Los avances en inmunoterapia y terapias dirigidas transformaron el abordaje de distintos tipos de tumores. Especialistas resaltan el papel de los ensayos clínicos en el desarrollo de tratamientos innovadores y en el avance hacia una medicina cada vez más personalizada.
La investigación clínica se convirtió en un componente central de los avances registrados en oncología durante las últimas dos décadas. La evaluación de nuevos tratamientos bajo condiciones controladas permitió desarrollar terapias capaces de modificar la respuesta del sistema inmune, bloquear señales específicas de las células tumorales y mejorar la precisión de los tratamientos. En Argentina, estos estudios se realizan en hospitales públicos, instituciones académicas y centros privados especializados.
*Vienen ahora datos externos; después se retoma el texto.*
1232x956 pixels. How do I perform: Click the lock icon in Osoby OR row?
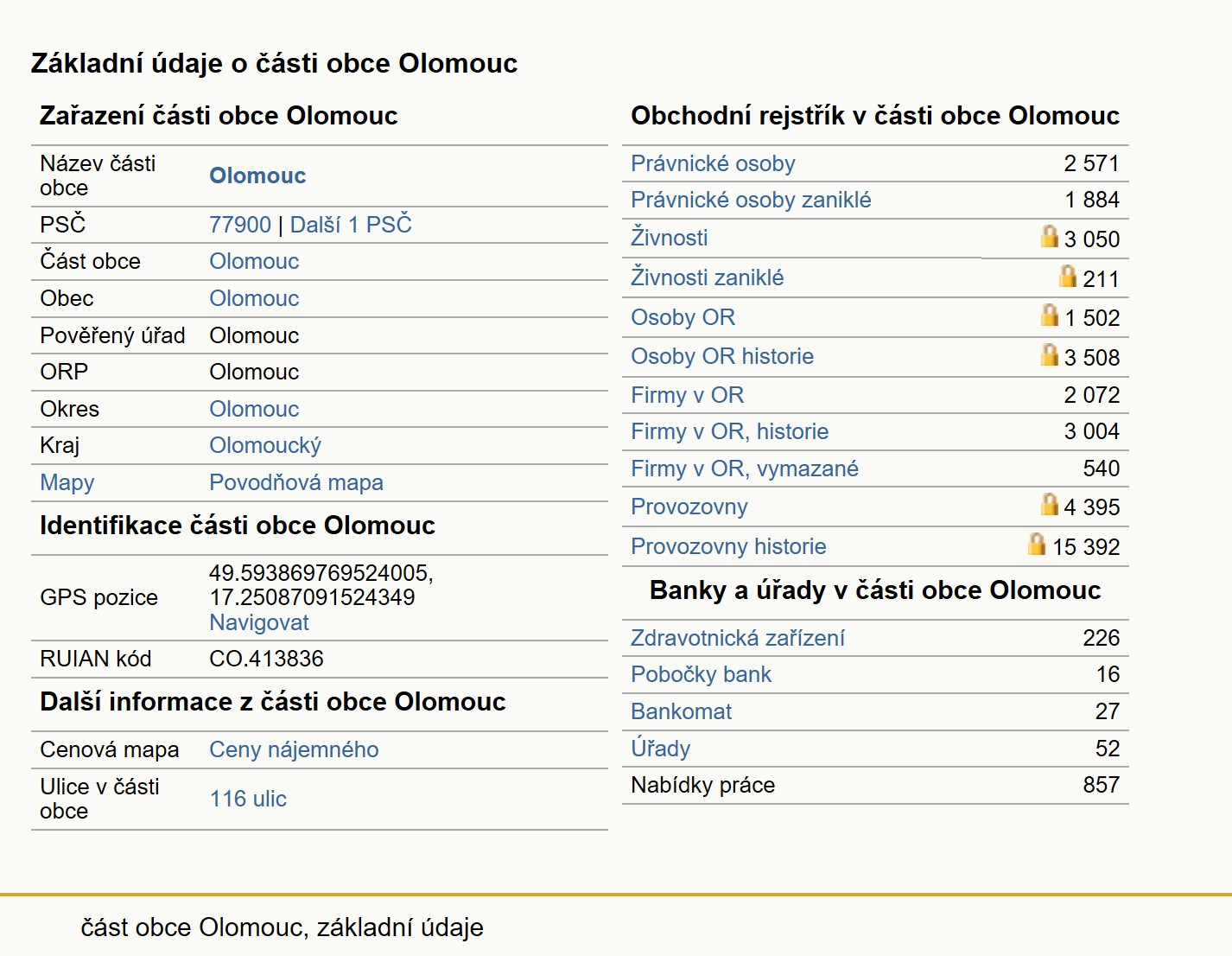point(1049,315)
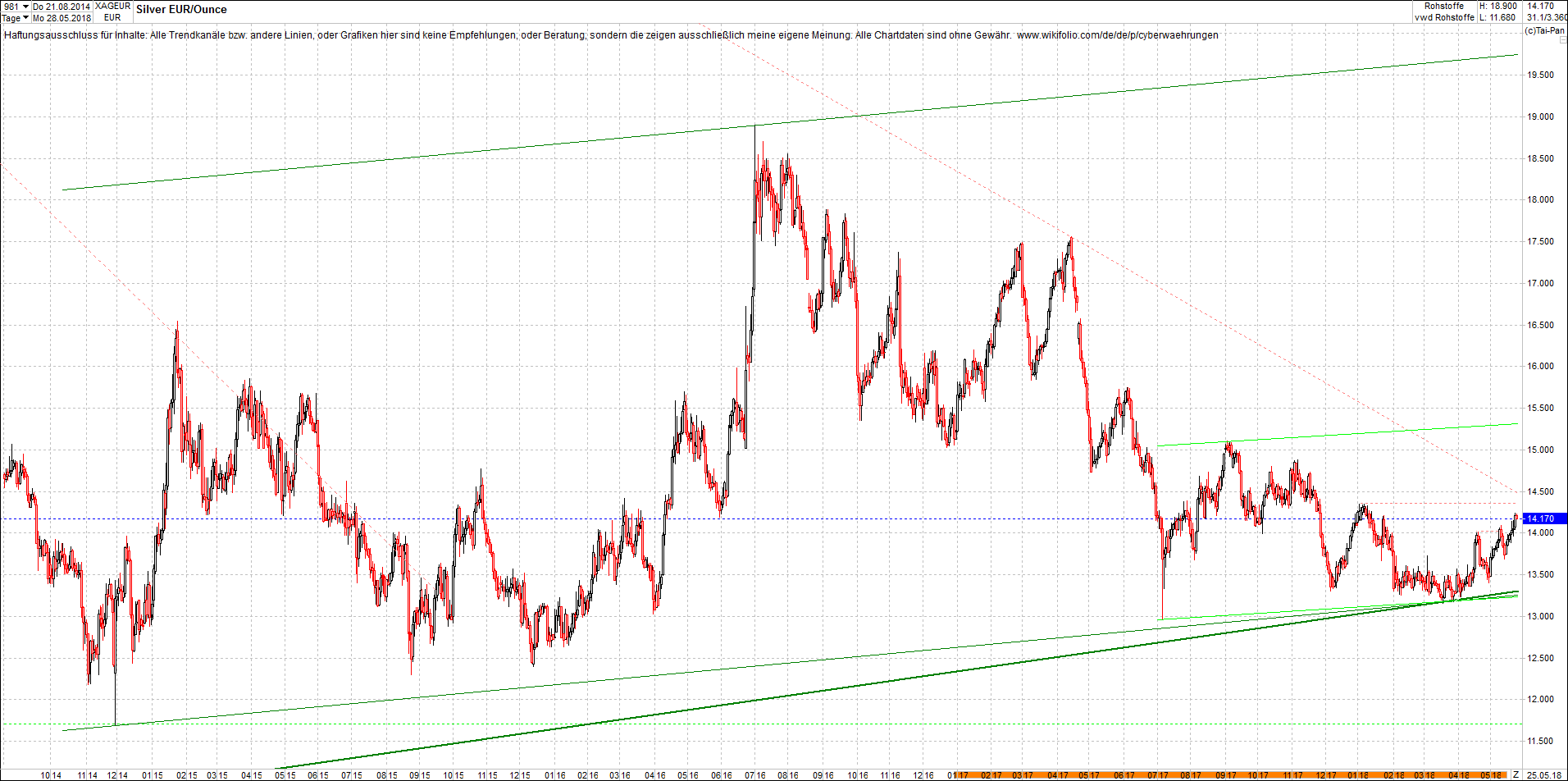Viewport: 1568px width, 781px height.
Task: Open the 981 bar count dropdown
Action: click(x=16, y=7)
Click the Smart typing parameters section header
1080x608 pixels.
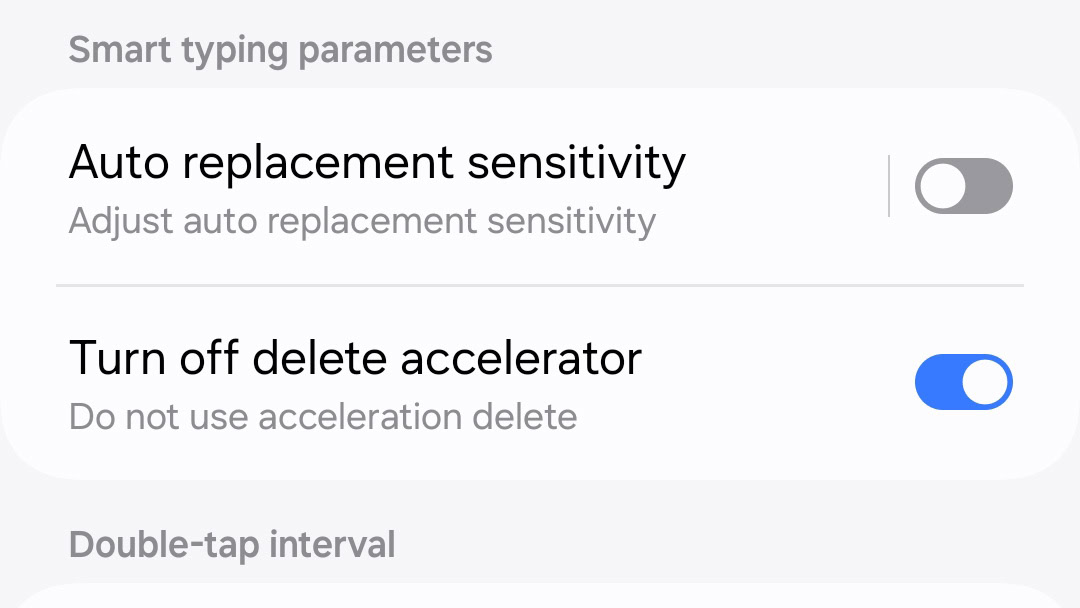(x=280, y=49)
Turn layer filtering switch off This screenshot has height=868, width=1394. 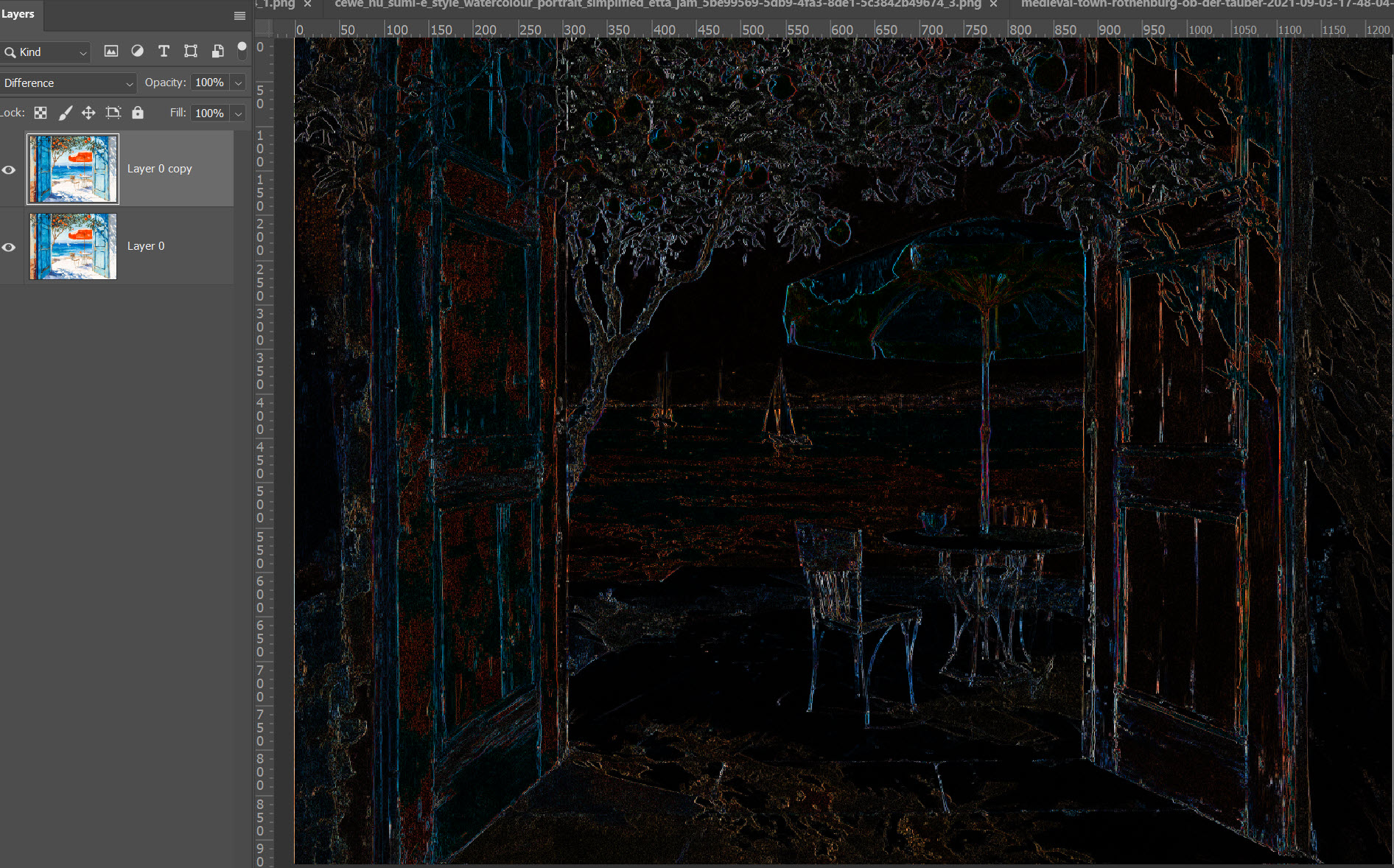[242, 50]
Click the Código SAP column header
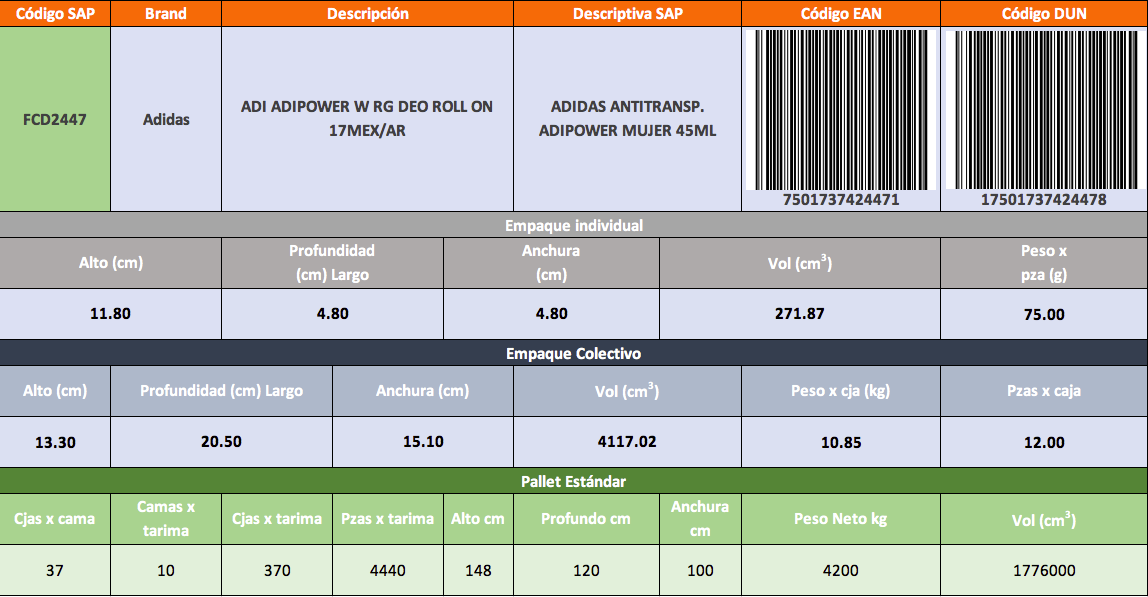Screen dimensions: 1148x597 (55, 13)
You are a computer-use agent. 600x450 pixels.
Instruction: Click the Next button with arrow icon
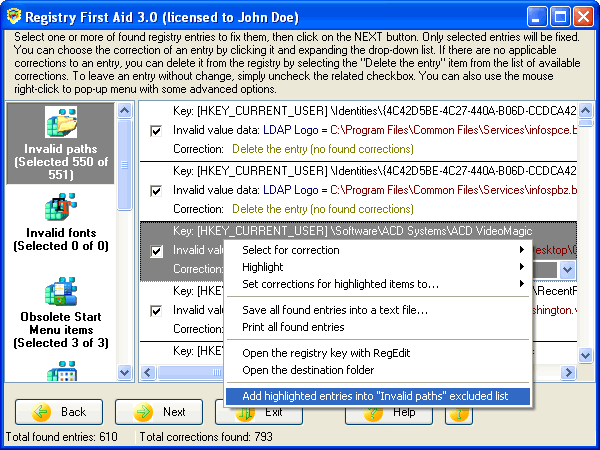click(x=159, y=411)
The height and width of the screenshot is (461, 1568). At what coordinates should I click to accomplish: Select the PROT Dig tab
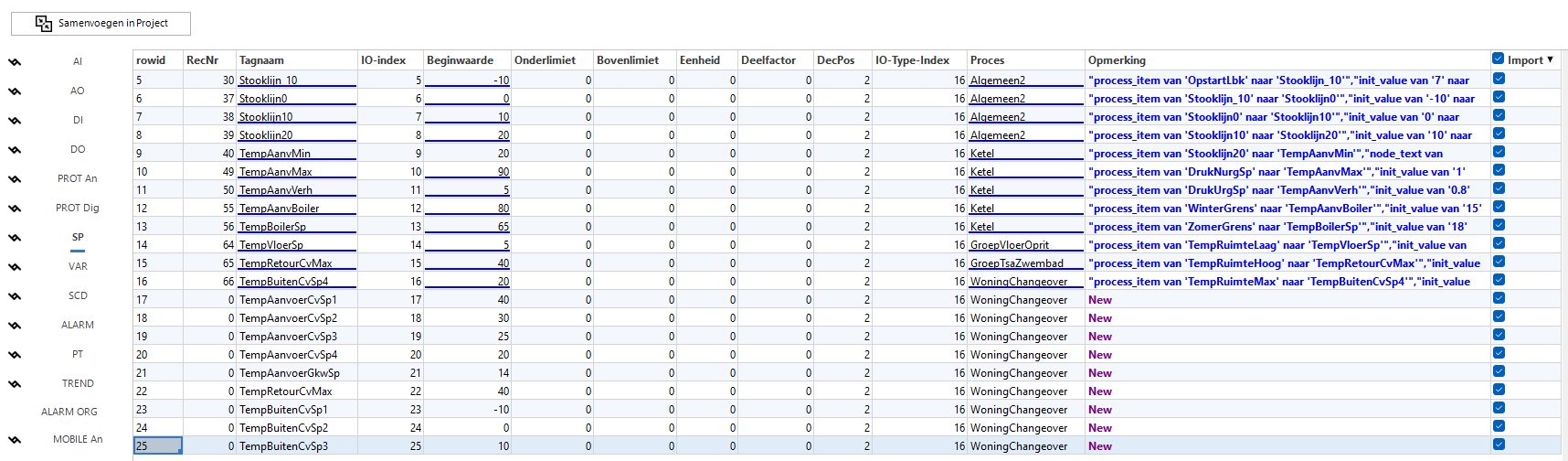tap(77, 208)
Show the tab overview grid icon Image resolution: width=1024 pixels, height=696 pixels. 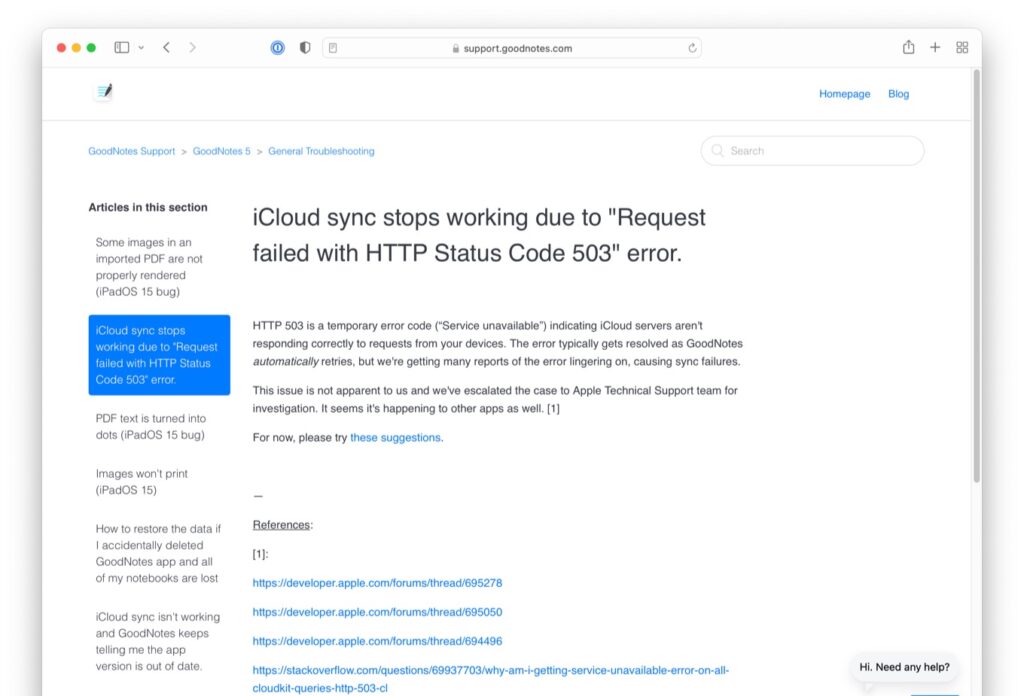point(961,47)
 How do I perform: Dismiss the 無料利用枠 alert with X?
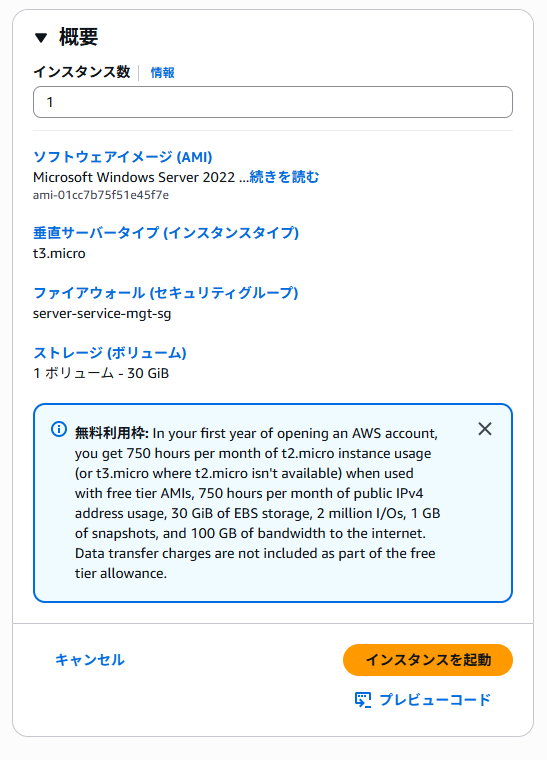click(485, 429)
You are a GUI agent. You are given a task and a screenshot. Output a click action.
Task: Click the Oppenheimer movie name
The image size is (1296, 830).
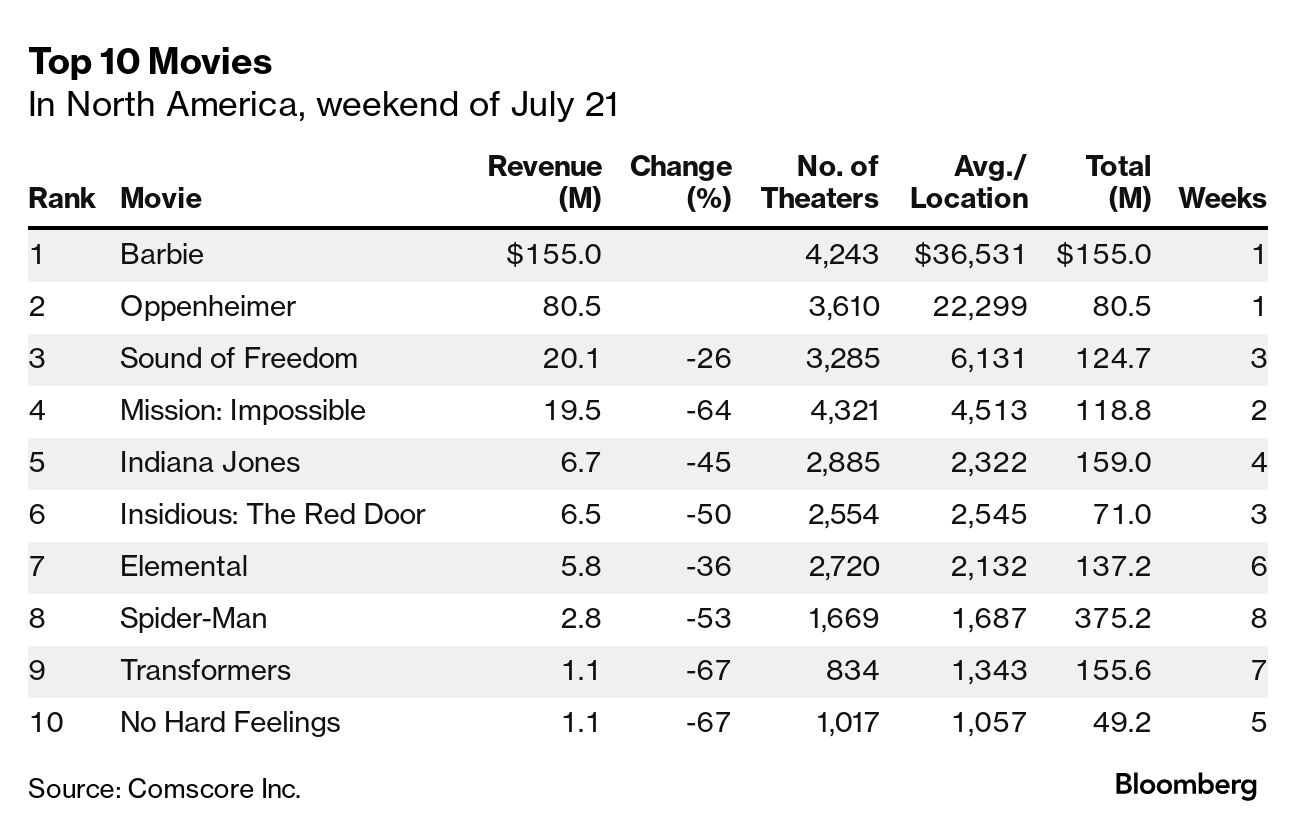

Entre las principales innovaciones se encuentran la inmunoterapia y las terapias dirigidas, que permitieron aumentar la supervivencia de pacientes, incluso en cuadros avanzados, y mejorar la tolerancia y calidad de vida. La participación en ensayos clínicos también brinda acceso a tratamientos que todavía se encuentran en investigación, junto con controles periódicos y seguimiento médico especializado. Los estudios se desarrollan bajo normas de Buenas Prácticas Clínicas y cuentan con supervisión ética y regulatoria.
La investigación oncológica requiere además la intervención coordinada de profesionales de distintas disciplinas, como médicos, investigadores, farmacéuticos, bioquímicos, especialistas en diagnóstico por imágenes y personal de enfermería. Argentina ocupa un lugar relevante en la investigación clínica oncológica de la región, que representa cerca del 30% de las investigaciones farmacológicas realizadas en el país. El próximo desafío apunta a profundizar la medicina de precisión mediante herramientas como la biología molecular, diagnósticos avanzados y la inteligencia artificial aplicada al desarrollo de nuevos fármacos.